O mito da Terra plana ou achatada, que, depois de um tempo no ostracismo, voltou à moda pelas redes sociais e parece ganhar novos adeptos a cada dia que passa, por mais incrível que pareça, é uma criação relativamente recente para os nossos padrões de contagem do tempo. Stephen Jay Gould, o laureado paleontologista de Harvard, no instigante ensaio “O nascimento tardio de uma Terra plana”, nos ajuda a entender quando, como, com qual motivação e por quem essa notável peça de ficção um dia foi criada e, mais ainda, nos leva a perceber porque, sem muito esforço e com o mínimo de racionalidade, deveríamos, com veemência, refutar essa ideia.
Há mais lenda do que história, sobre a criação desse mito da Terra plana. E se não é um legado nem dos tempos antigos e nem da Idade das Trevas/Idade Média, então quando surgiu e por que se popularizou? A esfericidade da Terra fazia parte da cosmologia de Aristóteles e foi pressuposta por Eratóstenes quando estimou a circunferência da Terra no século III a.C.. Tampouco se observou, nos escritos dos racionalistas anticlericais do século XVIII, qualquer acusação à crença dos escolásticos numa Terra plana. Esses, a partir de Aristóteles e seus comentadores árabes, sempre afirmaram a redondeza da Terra. Mas, sim, houve personagens menores, como Lactantius (245-325) e Cosmas Indicopleustes (século VI), que defenderam a metáfora bíblica da Terra como um chão plano para dar sustentação ao arco retangular e abobadado dos céus no alto (a partir de Isaías, 40:22). Também é lendária a passagem, muito citada, sobre Colombo, que, para convencer os clérigos eruditos, em Salamanca, teria dito que iria chegar à Índia sem despencar da borda da Terra. Colombo não conseguiria chegar à Índia no tempo que estabelecera, não porque os clérigos duvidavam da redondeza da Terra, mas porque subestimara, propositalmente, o diâmetro da Terra. Isso posto, não resta dúvida que o chamado consenso, seja antigo ou medieval, sobre uma Terra plana é mito. Terra plana é uma fábula do século XIX.
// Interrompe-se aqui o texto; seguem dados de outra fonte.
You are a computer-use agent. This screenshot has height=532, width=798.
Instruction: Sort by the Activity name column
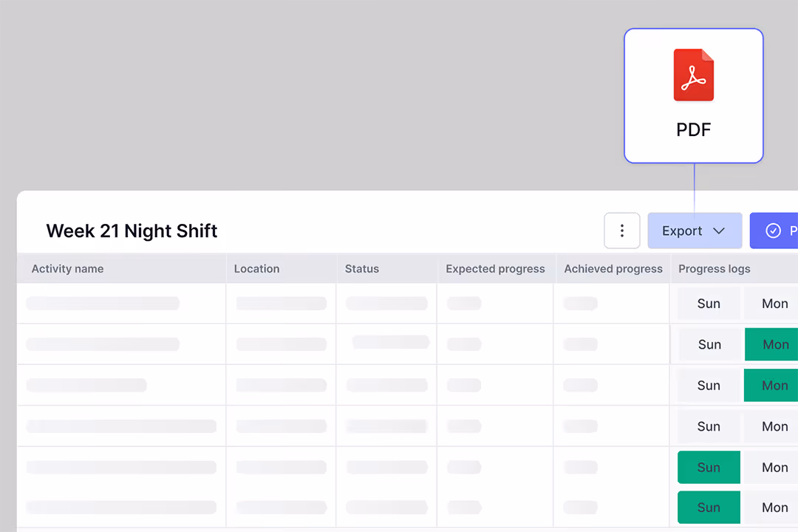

Stephen Jay Gould, após exaustiva pesquisa na literatura, constatou, que menções a uma Terra plana, são raras antes de 1860, mas que se tornam abundantes depois de 1890, chegando, ora com mais e ora com menos fervor, até os nossos dias. E surgiu, sob os auspícios do conservadorismo religioso, a partir do conflito que se conflagrou na batalha da evolução, tendo a versão secular da seleção natural de Darwin, de um lado, e, o criacionismo, do outro. Enfim, Terra plana é apenas mais um mito criado para dar sustentação a uma falsa guerra entre ciência e religião. Irracionalidade e dogmatismo nunca foram aliados da ciência, mas tampouco podem ser considerados que são amigos da religião.
Se, depois do exposto, você ainda acreditar que a Terra é plana e que a teoria que prega a esfericidade do nosso planeta não passa de uma ideologia marxista ou de uma conspiração da Nasa e da mídia esquerdista, só nos resta dar razão ao guru da moda no Brasil, Olavo de Carvalho, e dizer que o seu é mais um caso típico de analfabetismo funcional: você saber ler, mas não entende o que lê! Ou, se preferir algo mais brando, apenas sequelas deixadas pelo efeito retardado do consumo excessivo de maconha ou outros alucinógenos.